Hsp70 Lerin Atpaz Parçasındaki Moleküler Aktifleşme Mekanısmasının Araştırılması

Abstract

Bu çalışmada, Hsp70’in iki bölge arasındaki sinyal iletim mekanizmasının moleküler temellerinin aydınlanmasını sağlamaya yönelik derin bir bakış açısı kazanılması amaç edinilmiştir. Bu bakımdan, DnaK(1-388) kullanılarak ATPaz allosterik mekanizmasında kritik öneme sahip olduğu düşünülen birçok amino asit ile mutasyon analizleri yapılmıştır. Bu mutasyon analizleri için seçilen residüler, ATPaz bölgesinin nükleotid bağlanma bölgesine yakın His226, Thr225, Asp85, Arg71 ve bu bölgeden biraz uzak olan His295’dir. Deneysel sonuçlarda, D85A ve R71A mutantlarının ATPaz aktivitelerinde yabanıl tip DnaK(1-388)’e kıyasla yüksek oranda artışa sebep oldukları gözlenmiştir. Bu sonuçlar, Asp85 ve Arg71 residülerinin ATPaz aktivitesinin düzenlenmesinde baskılayıcı etkilerinin olduğunu göstermektedir. Bunun yanında, H226A, H226F ve T225A mutantlarınınn pH aktivite profillerinin yabanıl tip DnaK(1-388)’e benzer olması bu mutasyonların ATPaz mekanizmasında bir etkilerinin olmadığını düşündürtmüştür. Bunların dışında, D85E ve H295D mutantları yabanıl tipten farklı bir pH aktivite profili sergilemiş ve DnaK(1-392)’ye benzer olarak pH 7.5 civarında bir aktivite artışı göstermişlerdir. Bu sonuçlar, bu mutantların DnaK(1-392)’ye benzer bir konformasyon gösterip, DnaK(1-392)’den kıyasla daha az da olsa ATPaz aktivitesinin stimülasyonunda etkilerinin olduğunu düşündürtmüştür. ATPaz aktivite deneyleri dışında mutasyonların neden olduğu ikincil yapısal değişiklikleri gözlemlemek için yapılan denatüre edici olmayan jellerde D85E ve H295D mutantlarının ATP varlığında benzer oligomerizasyon göstermeleri DnaK(1-388)’de bağlaç olmamasından dolayı IA ve IIA alt bölgeler arasındaki hidrofobik bölgesinin ATP-bağlı haldeyken açık olması sayesinde eksi yüklü residüler ile etkileşime girerek oligomerizasyona yol açtığını düşündürtmüştür.
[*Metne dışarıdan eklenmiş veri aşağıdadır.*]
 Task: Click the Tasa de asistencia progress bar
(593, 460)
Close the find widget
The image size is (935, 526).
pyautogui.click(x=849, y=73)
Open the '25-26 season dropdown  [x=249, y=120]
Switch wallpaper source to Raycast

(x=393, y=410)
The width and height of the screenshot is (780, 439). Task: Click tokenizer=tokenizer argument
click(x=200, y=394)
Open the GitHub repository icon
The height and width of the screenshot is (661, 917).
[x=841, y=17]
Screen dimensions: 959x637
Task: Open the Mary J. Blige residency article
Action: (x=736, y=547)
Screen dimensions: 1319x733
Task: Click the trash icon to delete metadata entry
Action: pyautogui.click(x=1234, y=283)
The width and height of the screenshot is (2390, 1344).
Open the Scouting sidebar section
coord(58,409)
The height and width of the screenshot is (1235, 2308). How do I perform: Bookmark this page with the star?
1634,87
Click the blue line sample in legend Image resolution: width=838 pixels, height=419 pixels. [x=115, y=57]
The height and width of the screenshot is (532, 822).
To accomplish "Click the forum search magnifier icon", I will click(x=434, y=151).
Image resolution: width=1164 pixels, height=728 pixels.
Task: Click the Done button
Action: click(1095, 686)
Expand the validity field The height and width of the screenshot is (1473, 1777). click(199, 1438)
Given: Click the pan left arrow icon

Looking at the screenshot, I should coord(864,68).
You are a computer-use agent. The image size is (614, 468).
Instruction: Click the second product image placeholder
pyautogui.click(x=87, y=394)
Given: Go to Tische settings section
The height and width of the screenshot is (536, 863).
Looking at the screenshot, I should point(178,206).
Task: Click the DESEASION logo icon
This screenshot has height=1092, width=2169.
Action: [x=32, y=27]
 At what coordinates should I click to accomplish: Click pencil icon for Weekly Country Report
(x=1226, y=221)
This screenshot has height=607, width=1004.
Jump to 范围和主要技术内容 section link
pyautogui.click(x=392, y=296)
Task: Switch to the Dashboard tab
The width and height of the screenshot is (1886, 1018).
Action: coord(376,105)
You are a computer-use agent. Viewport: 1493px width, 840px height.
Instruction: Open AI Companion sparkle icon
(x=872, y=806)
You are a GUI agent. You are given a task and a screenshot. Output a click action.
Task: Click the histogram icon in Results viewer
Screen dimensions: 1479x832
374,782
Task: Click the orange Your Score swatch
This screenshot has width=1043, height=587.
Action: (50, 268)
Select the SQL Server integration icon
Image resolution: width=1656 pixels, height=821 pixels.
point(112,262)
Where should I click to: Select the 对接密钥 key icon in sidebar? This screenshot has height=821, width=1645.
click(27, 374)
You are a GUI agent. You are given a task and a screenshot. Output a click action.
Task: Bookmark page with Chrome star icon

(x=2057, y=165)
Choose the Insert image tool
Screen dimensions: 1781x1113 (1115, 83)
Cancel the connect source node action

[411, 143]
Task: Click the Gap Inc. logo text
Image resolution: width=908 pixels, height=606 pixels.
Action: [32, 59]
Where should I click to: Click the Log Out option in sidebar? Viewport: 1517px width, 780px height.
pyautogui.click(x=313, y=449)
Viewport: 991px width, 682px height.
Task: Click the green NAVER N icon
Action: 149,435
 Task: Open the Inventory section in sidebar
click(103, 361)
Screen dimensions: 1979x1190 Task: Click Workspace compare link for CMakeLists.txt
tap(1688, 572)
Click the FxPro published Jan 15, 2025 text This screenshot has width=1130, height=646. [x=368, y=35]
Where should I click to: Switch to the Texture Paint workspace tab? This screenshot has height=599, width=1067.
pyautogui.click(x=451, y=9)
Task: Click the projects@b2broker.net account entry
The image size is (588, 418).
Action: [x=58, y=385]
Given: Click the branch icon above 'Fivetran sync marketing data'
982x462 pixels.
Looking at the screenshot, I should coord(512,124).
In this study, we aimed to understand allosteric mechanism underlying the linker binding effects to the ATPase domain by pinpointing the critical residues that are present in DnaK(1-388). In this regard, mutagenesis was performed on these residues and pH-dependent ATPase assays were done to understand the roles of these residues in the pH-dependent ATPase activity. When pH-activity profiles of Thr225 and His226 replacements were compared to that of the ATPase constructs, we found that mutations of these sites did not alter the ATPase mechanism and we revealed that the activity mechanism of the ATPase domain is different for linkerless version, DnaK(1-388), compared to DnaK(1-392). On the other hand, we found that replacement of Asp85 and Arg71 cause 16 fold increase in the ATPase rate indicating these residues have repressive effects on the modulation of ATPase activity in the linkerless version, DnaK(1-388). In this study, His295 was also investigated for its possible effect on the pH- dependent ATPase activity. We observed similar shift in the pH activity profiles of H295D and D85E mutantsas observed in the DnaK(1-392) may indicating these mutations can stimulate ATPase to a lesser extend than DnaK(1-392). In addition, to understand the structural effects of mutations we also did native gel electrophoresis and observed similar oligomerizations for D85E and H295D suggesting that linker binding cleft is exposed in the DnaK(1-388) in ATP-bound state and interact with negative residues.